[Problem details]
Pictures do not belong in the copy. Write out exactly the lines from the one containing "Task: Click the SYNOPSIS section heading" through the end of the data.

Segment Open

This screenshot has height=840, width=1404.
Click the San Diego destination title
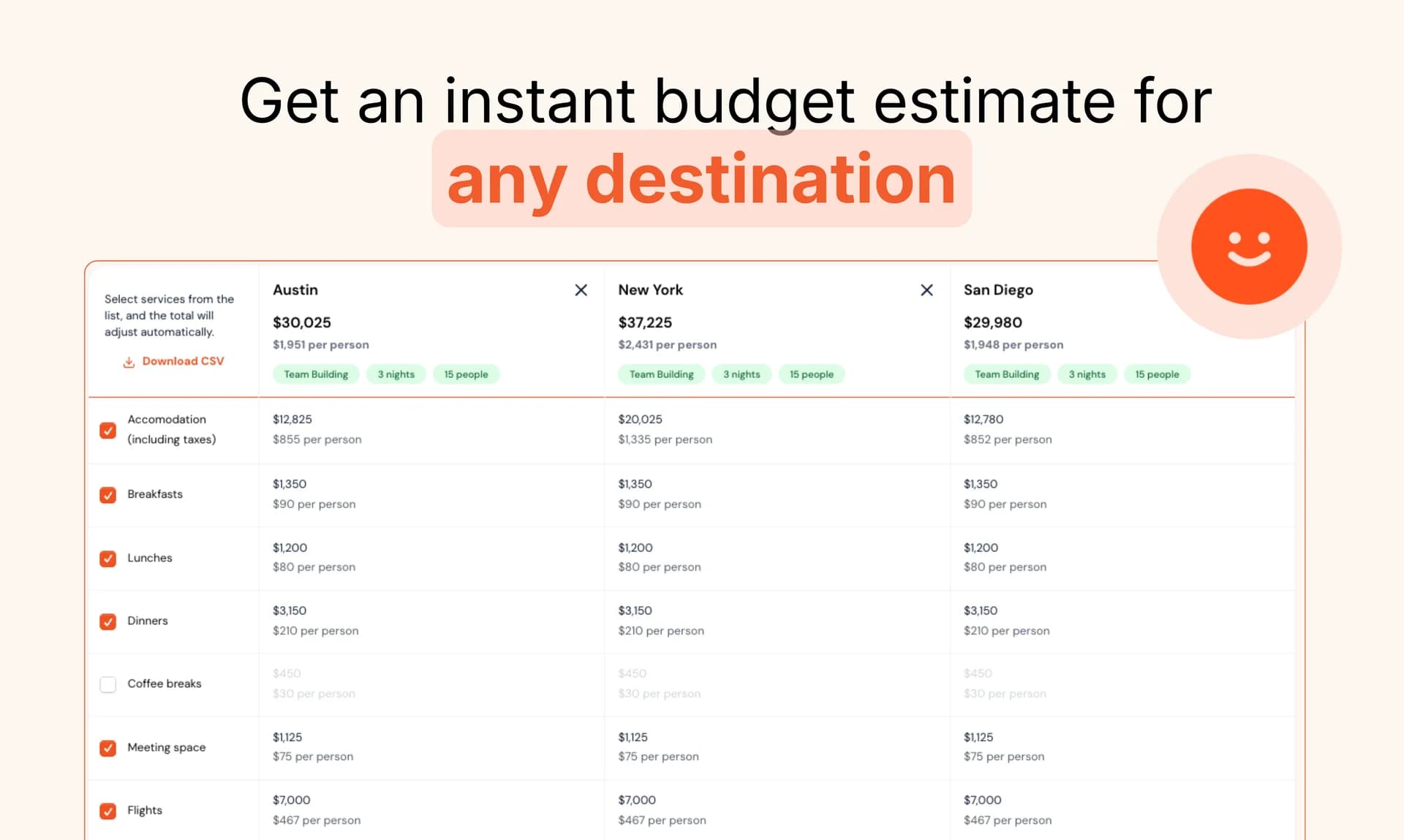pos(997,290)
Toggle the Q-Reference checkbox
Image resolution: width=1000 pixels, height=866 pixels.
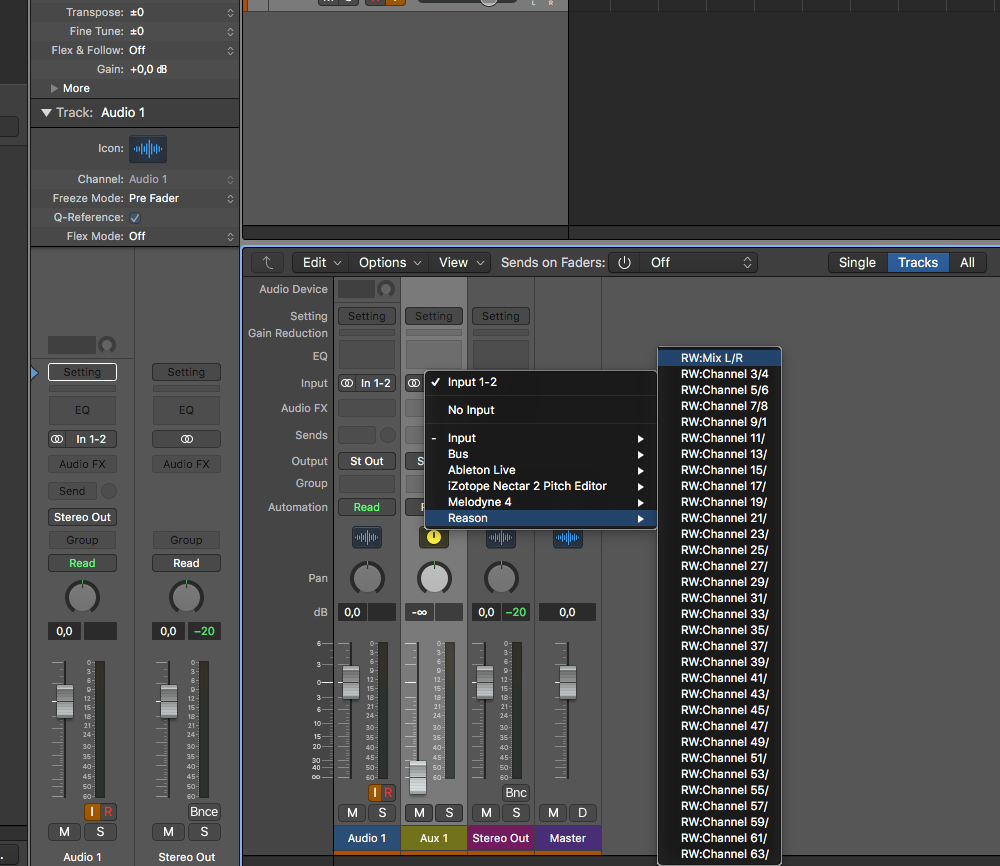tap(135, 217)
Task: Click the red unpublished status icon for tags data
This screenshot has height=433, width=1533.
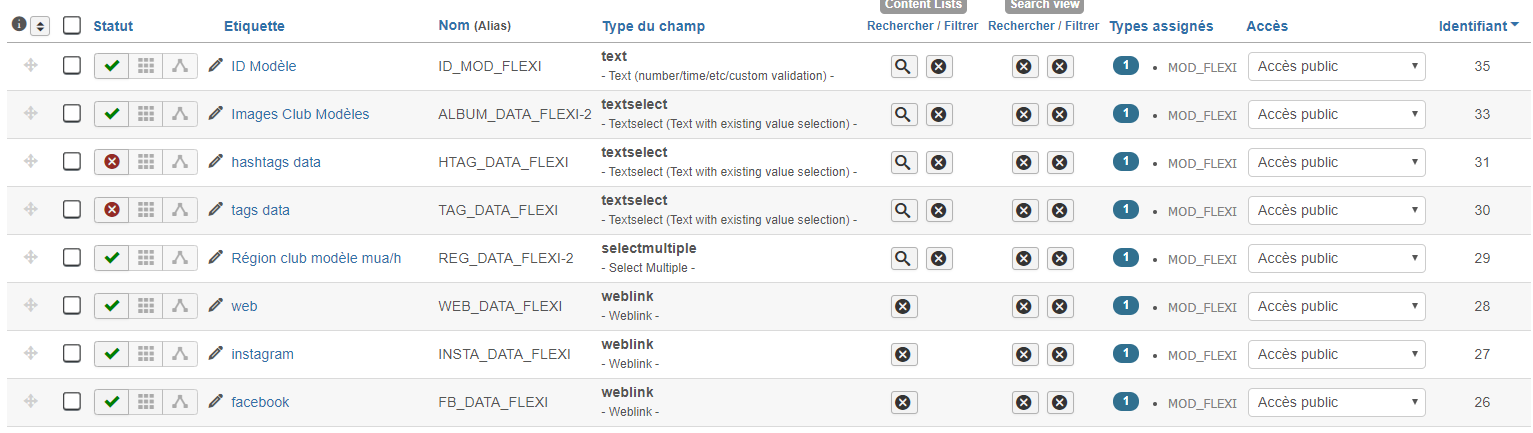Action: point(112,210)
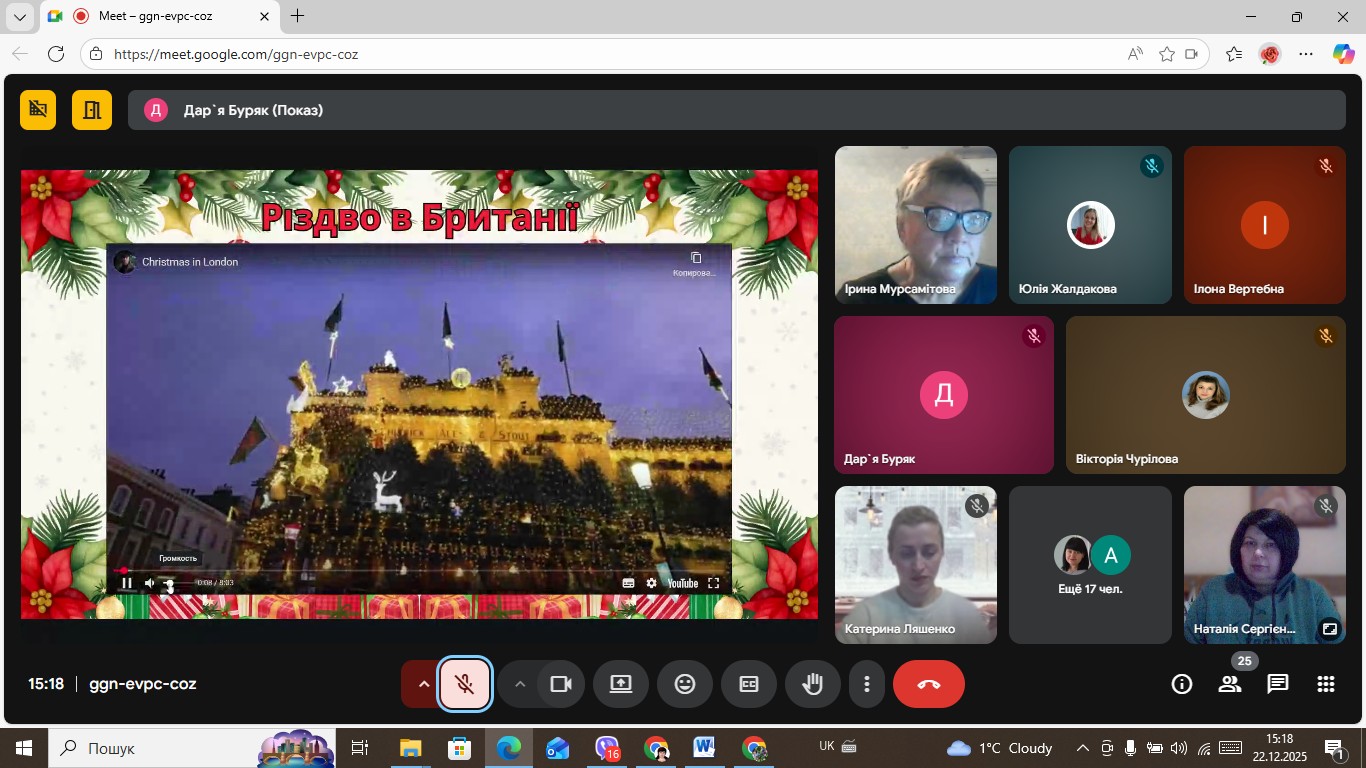The height and width of the screenshot is (768, 1366).
Task: Click the red leave call button
Action: pos(928,684)
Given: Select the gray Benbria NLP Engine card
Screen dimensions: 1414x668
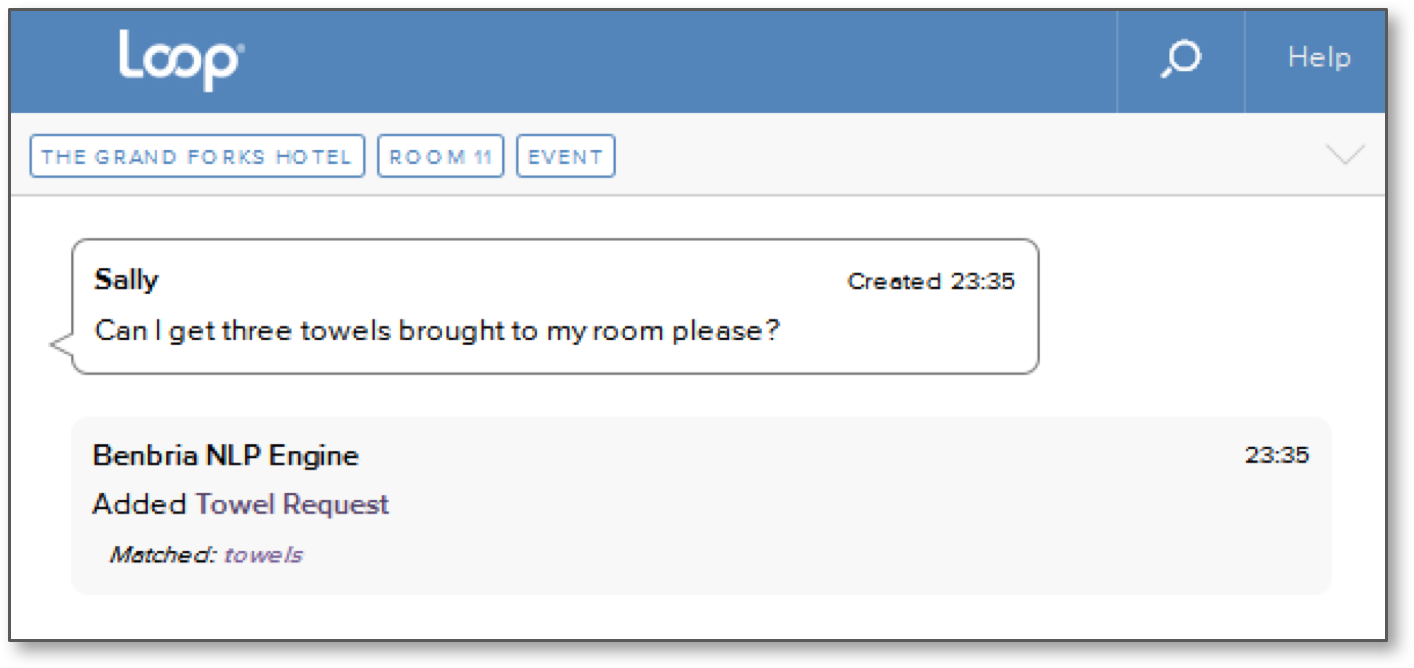Looking at the screenshot, I should coord(701,506).
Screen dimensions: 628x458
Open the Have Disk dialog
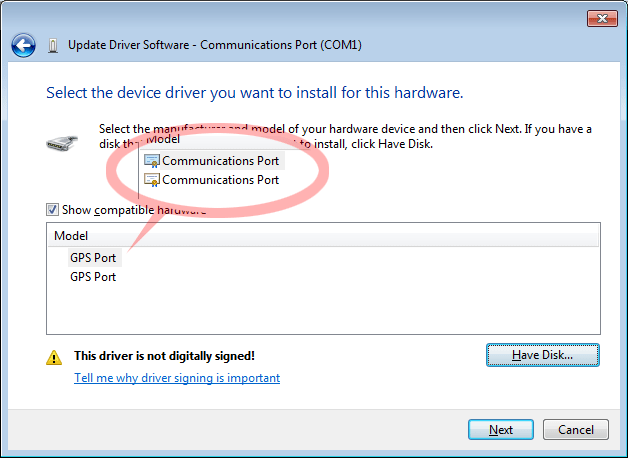point(542,355)
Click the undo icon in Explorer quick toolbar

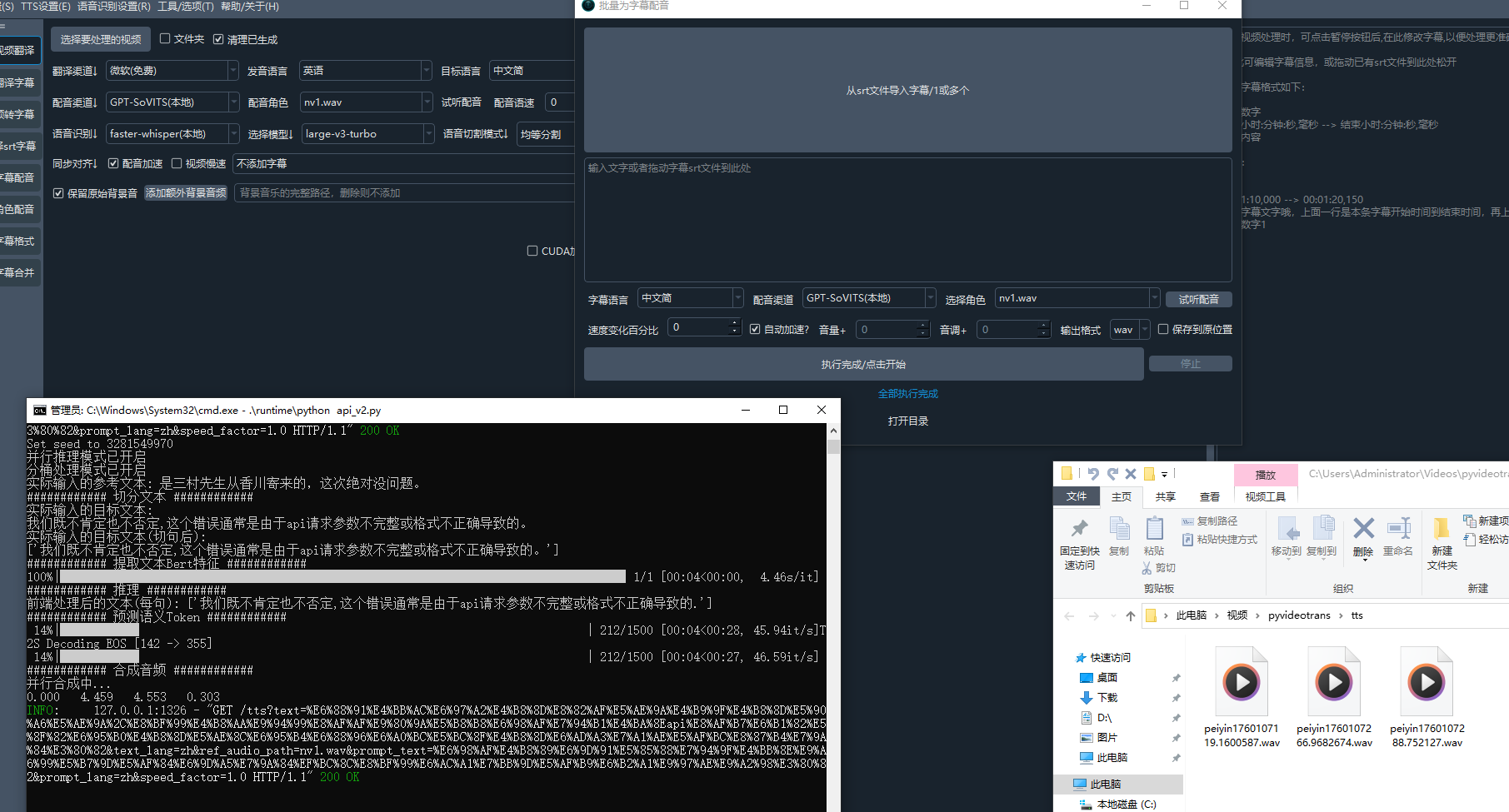click(x=1093, y=474)
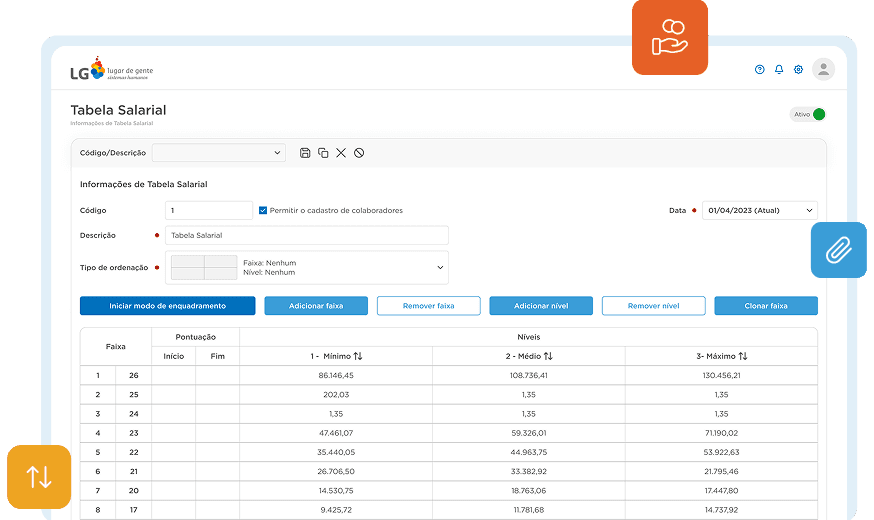The image size is (874, 520).
Task: Uncheck Permitir o cadastro de colaboradores
Action: point(263,211)
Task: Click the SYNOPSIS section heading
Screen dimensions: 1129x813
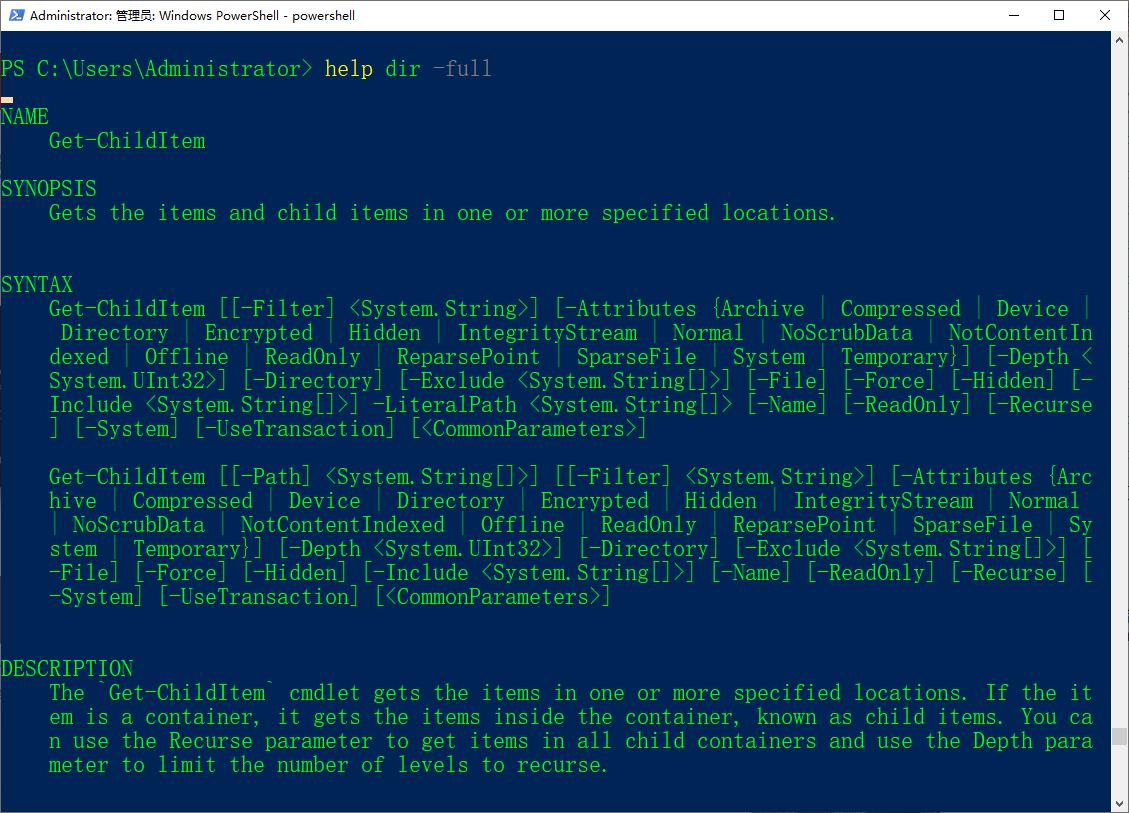Action: pyautogui.click(x=49, y=189)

Segment Closed

[Your response]
Task: Click the SYNOPSIS section heading
Screen dimensions: 1129x813
Action: pyautogui.click(x=49, y=189)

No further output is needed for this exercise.